- Hongahalli Location in Karnataka, India
- Coordinates: 12°24′26″N 76°34′37″E﻿ / ﻿12.407342°N 76.576927°E
- Country: India
- State: Karnataka
- District: Mandya
- Named after: Krishna Raja Sagara
- Talukas: Shrirangapattana

Government
- • Body: Grama Panchayath

Area
- • Total: 6.13 km^{2} (2.37 sq mi)
- Elevation: 800 m (2,600 ft)

Population (2011)
- • Total: 9,047
- • Density: 1,480/km^{2} (3,820/sq mi)

Languages
- • Official: Kannada
- Time zone: UTC+5:30 (IST)
- PIN: 571607
- Vehicle registration: KA-11
- Lok Sabha constituency: Mandya Lok Sabha constituency
- Vidhan Sabha constituency: Shrirangapattana Assembly constituency

= Hongahalli, Mandya =

 Hongahalli is a census town (as per Census 2011, its location code number is 614310) located at the southwestern border of Mandya district towards Mysuru district. It is famously known as Krishnaraja Sagara, due to KRS dam located here in this village. It is located about 20 kilometers northwest of Mysuru city in the Shrirangapattana taluk.

It can be reached by two roads; Yelwal - Srirangapattana Road and Pandavapura - KRS Road. Nearest railway station is Krishnarajasagar (Station Code:KJS), but Mysuru Junction railway station is the most feasible option.

» ENTRIES SHOWN
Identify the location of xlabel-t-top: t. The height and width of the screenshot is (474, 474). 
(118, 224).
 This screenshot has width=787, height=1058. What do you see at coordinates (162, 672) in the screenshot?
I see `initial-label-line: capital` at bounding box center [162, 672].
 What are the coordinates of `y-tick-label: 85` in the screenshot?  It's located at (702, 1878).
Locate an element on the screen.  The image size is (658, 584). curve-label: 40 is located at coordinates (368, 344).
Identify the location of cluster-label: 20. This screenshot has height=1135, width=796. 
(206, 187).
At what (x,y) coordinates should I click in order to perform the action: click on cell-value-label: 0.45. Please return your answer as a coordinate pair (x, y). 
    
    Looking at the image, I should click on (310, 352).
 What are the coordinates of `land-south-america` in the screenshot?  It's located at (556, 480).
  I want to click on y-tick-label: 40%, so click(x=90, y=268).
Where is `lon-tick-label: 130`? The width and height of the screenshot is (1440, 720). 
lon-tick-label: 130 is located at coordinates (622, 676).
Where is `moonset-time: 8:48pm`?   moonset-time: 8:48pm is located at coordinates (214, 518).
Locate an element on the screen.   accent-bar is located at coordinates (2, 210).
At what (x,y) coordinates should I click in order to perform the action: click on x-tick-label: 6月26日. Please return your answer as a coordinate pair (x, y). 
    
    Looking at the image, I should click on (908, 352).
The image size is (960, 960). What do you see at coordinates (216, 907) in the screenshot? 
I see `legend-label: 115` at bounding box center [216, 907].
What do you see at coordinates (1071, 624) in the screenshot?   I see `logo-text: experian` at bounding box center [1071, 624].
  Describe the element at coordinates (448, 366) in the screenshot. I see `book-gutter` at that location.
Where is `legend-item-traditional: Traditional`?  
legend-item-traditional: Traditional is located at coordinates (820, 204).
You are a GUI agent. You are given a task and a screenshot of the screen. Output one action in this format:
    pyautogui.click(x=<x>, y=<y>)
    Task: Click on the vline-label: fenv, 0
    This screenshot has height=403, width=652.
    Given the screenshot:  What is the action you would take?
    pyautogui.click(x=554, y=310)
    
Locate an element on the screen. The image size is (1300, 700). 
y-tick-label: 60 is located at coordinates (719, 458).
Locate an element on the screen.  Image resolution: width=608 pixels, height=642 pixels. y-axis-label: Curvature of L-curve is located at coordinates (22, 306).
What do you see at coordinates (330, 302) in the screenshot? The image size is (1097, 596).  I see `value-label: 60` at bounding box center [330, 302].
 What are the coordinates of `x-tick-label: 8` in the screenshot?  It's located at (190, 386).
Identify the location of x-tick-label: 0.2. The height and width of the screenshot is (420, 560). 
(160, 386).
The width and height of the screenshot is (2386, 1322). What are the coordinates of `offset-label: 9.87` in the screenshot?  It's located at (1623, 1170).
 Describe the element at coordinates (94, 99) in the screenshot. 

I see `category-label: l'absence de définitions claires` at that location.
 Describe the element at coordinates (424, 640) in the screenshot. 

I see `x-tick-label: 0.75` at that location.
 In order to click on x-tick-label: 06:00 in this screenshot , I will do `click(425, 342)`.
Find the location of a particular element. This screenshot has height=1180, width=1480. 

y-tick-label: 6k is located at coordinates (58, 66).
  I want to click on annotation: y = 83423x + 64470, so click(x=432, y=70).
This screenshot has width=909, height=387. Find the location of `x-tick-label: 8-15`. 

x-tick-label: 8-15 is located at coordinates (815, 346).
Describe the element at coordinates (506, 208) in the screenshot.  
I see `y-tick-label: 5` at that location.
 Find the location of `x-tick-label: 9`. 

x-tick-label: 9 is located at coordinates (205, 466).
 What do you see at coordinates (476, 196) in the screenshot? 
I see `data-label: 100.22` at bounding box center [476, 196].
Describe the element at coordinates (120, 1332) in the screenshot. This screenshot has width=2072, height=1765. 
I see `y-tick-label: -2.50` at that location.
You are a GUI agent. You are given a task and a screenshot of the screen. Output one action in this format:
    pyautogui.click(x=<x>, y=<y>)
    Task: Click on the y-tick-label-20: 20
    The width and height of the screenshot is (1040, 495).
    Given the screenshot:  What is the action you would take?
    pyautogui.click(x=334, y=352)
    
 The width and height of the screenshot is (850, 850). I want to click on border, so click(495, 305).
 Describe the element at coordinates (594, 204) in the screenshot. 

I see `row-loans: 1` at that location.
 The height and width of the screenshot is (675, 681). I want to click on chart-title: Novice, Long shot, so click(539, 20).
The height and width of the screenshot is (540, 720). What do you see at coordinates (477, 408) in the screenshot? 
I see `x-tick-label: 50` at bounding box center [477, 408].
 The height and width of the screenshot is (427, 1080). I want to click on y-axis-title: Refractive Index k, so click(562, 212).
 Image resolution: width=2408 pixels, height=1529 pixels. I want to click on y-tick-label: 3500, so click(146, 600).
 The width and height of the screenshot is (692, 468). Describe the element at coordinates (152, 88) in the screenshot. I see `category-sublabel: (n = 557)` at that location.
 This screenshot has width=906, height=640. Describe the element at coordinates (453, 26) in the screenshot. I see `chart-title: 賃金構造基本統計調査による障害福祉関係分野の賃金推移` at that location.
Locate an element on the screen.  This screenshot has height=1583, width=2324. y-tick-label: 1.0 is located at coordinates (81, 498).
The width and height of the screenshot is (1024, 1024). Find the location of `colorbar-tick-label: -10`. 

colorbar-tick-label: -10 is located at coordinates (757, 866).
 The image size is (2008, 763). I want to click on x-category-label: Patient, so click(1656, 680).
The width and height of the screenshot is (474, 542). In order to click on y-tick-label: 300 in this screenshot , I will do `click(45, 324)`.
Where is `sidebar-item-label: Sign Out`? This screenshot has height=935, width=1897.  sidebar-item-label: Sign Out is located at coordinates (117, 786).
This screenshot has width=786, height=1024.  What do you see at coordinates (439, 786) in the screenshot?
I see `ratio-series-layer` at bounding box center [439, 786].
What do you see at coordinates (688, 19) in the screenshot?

» REQUIRED WORK
Set down the passage of the Hongahalli text that starts with "- Hongahalli Location" and goes on through "(2.37 sq mi)", copying it word for word.

» RESPONSE TO THE TASK
- Hongahalli Location in Karnataka, India
- Coordinates: 12°24′26″N 76°34′37″E﻿ / ﻿12.407342°N 76.576927°E
- Country: India
- State: Karnataka
- District: Mandya
- Named after: Krishna Raja Sagara
- Talukas: Shrirangapattana

Government
- • Body: Grama Panchayath

Area
- • Total: 6.13 km^{2} (2.37 sq mi)